"No, thank you," she said to one young peer, who implored her, with something like tears in his eyes to marry him. "What would be the use? You'd find out that you'd made a mistake before a month was out; and so should I. Then people would cut me, and I shouldn't like that. Besides, you'd want me to give up dancing and live what you call respectable, and I'm certain I shouldn't like that! No, you go and marry one of your own set, and take a box for my next benefit and bring her, and you'll be able to say: 'See what you saved me from!' You wouldn't? Oh, yes, you would! I know your sort of people too well. You won't take an answer? Well, then the truth is, I've made up my mind not to marry till I come across a man I can really care for, and I've not tumbled on any one yet, thank you."

She knew the world very well, did Finetta.

She sent them away when they got too "foolish," as she said, and wanted to marry her; dismissing them good-temperedly enough. In fact she was not a bad-tempered woman, and it was only at times that her passionate nature revealed itself. At such times, when she let out, it was a revelation indeed.
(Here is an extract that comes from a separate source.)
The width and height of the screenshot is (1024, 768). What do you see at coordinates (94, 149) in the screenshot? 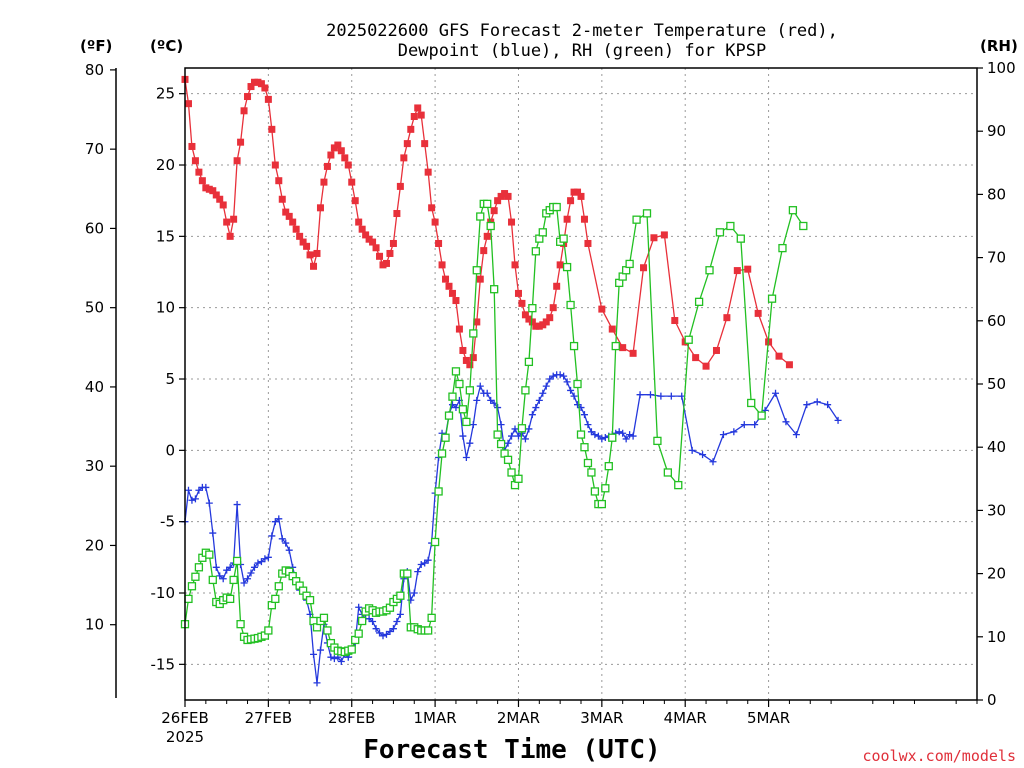
I see `fahrenheit-tick-label: 70` at bounding box center [94, 149].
It was almost as safe to brave the tigress in her den at the Zoological Gardens as to affront Finetta; and they who had done it once were satisfied with the attempt, and did not repeat it.

Now, one day, or rather one night, there came Yorke Auchester, and with him a change in the life of Finetta. They were friends at once. She amused and interested him; he liked to see her dance, liked to hear her talk in her cynical, good-tempered way; liked to drop in at the little house in St. John's Wood after the theater, at the little suppers over which she presided with a light-hearted gayety which made them extremely pleasant.
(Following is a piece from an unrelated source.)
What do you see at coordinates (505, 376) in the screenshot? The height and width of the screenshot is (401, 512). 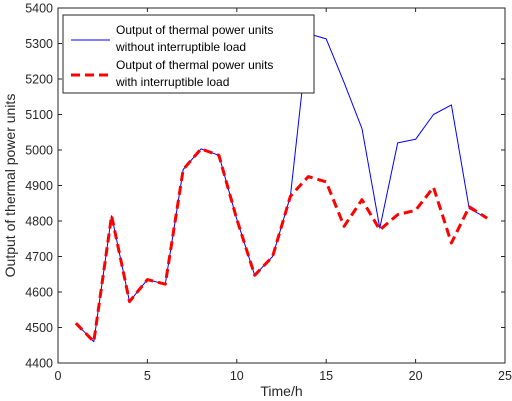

He admired her on horseback, admired her pluck, her coolness, her readiness to give and take in the game of repartee; and so it came about that of all the men, none were so often in her company as Yorke.

We are the slaves of habit. This is by no means a new saying, but it is a painfully true one.

Yorke got into the habit of dropping in at the Diadem for Finetta's great dance; got into the habit of dropping in at St. John's Wood, of driving her down to Richmond, of riding with her in the park or into the country.

And although he seldom gave her presents, never told her that she was the most beautiful, the cleverest, the best of her sex, as most of the other men did, Finetta liked him better than all the rest put together. And so the chain began to be forged.

When she went on the stage her dark eyes would scan the stalls, and if she saw his handsome, careless face and long figure there, a little smile would curve her lips, and she would dance her best.